**PROBLEM**
Begin at the first line of the data and copy each line through the one containing "Powered by Shopify (261, 2063)", that line included, with no pictures.

**THE RECORDS**
○ ○ ○
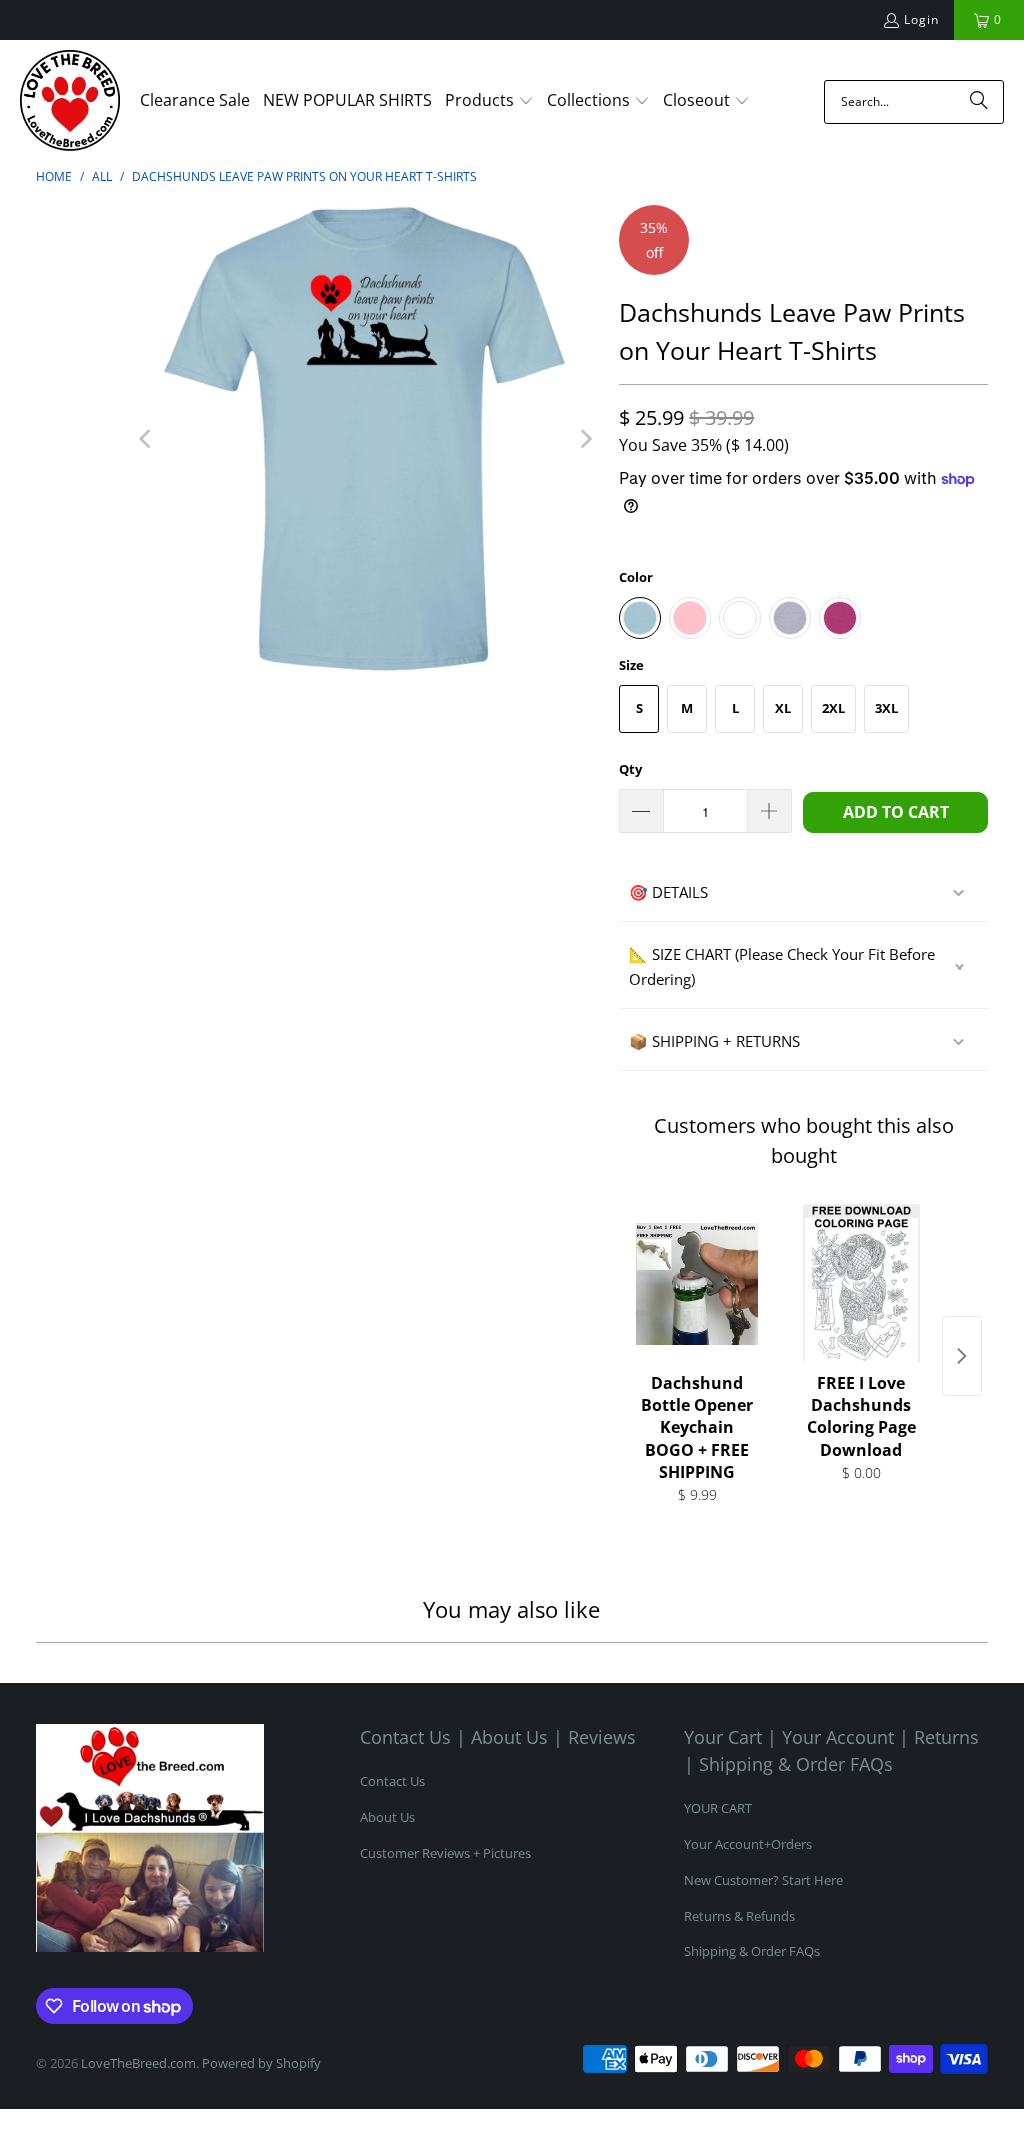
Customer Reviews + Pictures (445, 1853)
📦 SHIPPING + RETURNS (714, 1041)
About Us (387, 1817)
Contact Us (392, 1781)
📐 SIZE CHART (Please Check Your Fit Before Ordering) (782, 967)
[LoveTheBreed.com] (70, 102)
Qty (630, 769)
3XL (886, 708)
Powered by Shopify (261, 2063)
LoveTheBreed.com (138, 2063)
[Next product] (962, 1356)
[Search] (979, 102)
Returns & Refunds (739, 1916)
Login (921, 19)
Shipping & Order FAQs (752, 1951)
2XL (833, 708)
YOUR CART (718, 1808)
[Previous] (146, 439)
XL (783, 708)
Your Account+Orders (748, 1844)
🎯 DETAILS (668, 892)
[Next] (584, 439)
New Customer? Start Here (763, 1880)
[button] (489, 102)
○ ○ ○
**OUTPUT FOR THIS EXERCISE**
Customer Reviews + Pictures (445, 1853)
📦 SHIPPING + RETURNS (714, 1041)
About Us (387, 1817)
Contact Us (392, 1781)
📐 SIZE CHART (Please Check Your Fit Before Ordering) (782, 967)
[LoveTheBreed.com] (70, 102)
Qty (630, 769)
3XL (886, 708)
Powered by Shopify (261, 2063)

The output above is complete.